The new method is not just a signature for habitability, but it can serve as a biosignature too, since biology captures carbon dioxide as well.

Dr Julien de Wit, Assistant Professor of Planetary Sciences at MIT and co-leader of the study explains: “Life on Earth accounts for 20% of the total amount of captured CO2, with the rest mainly being absorbed by the oceans. On another planet, this number could be much larger. One of the tell-tale signs of carbon consumption by biology, is the emission of oxygen. Oxygen can transform into ozone, and it turns out ozone has a detectable signature right next to CO2. So, observing both carbon dioxide and ozone at once can inform us about habitability, but also about the presence of life on that planet.”

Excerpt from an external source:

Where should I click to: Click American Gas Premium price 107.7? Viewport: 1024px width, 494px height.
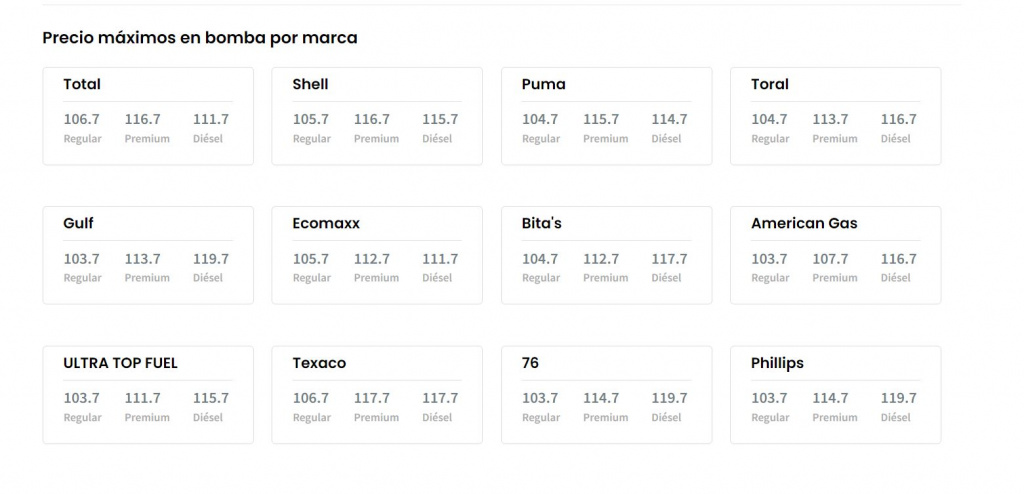pos(830,259)
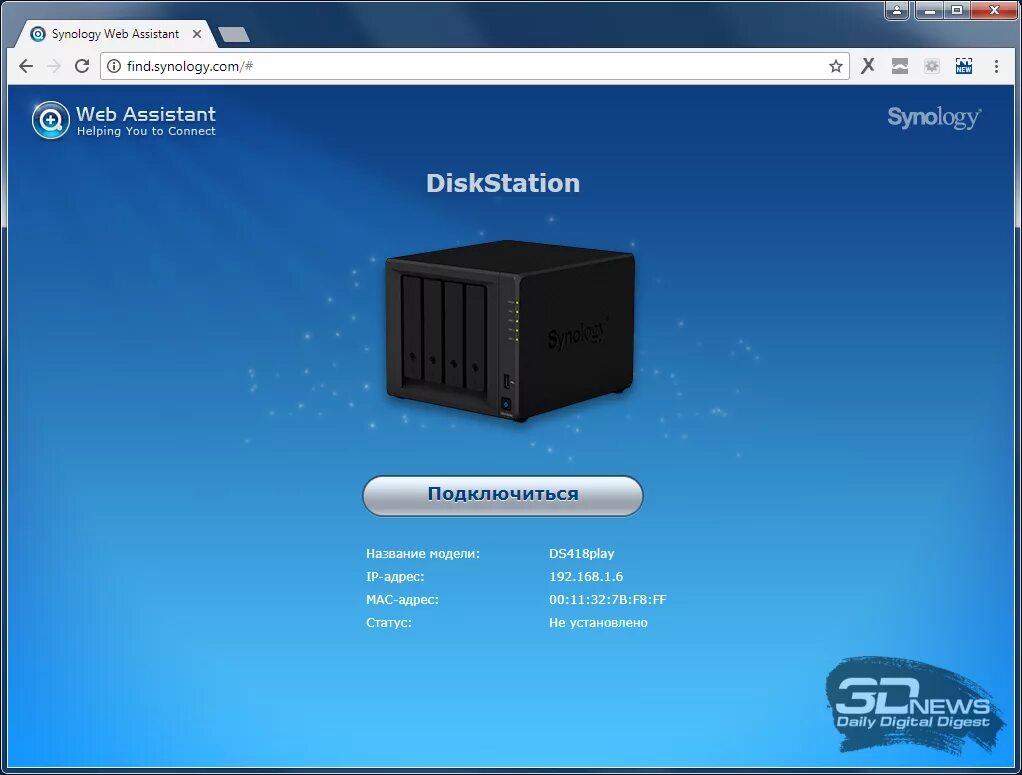Click the X extension icon in the toolbar
The width and height of the screenshot is (1022, 775).
click(867, 66)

An important element of the new study is that those signatures are detectable with current telescopes. Julien de Wit concludes “Despite much early hopes, most of our colleagues had eventually come to the conclusion that major telescopes like the JWST would not be able to detect life on exoplanets. Our work brings new hope. By leveraging the signature of carbon dioxide, not only can we infer the presence of liquid water on a faraway planet, but it also provides a path to identify life itself.”

The next step for the research team is to detect the atmospheric carbon dioxide compositions of a range of exoplanets, identify which have oceans on their surface, and help prioritise further observations towards those that may support life.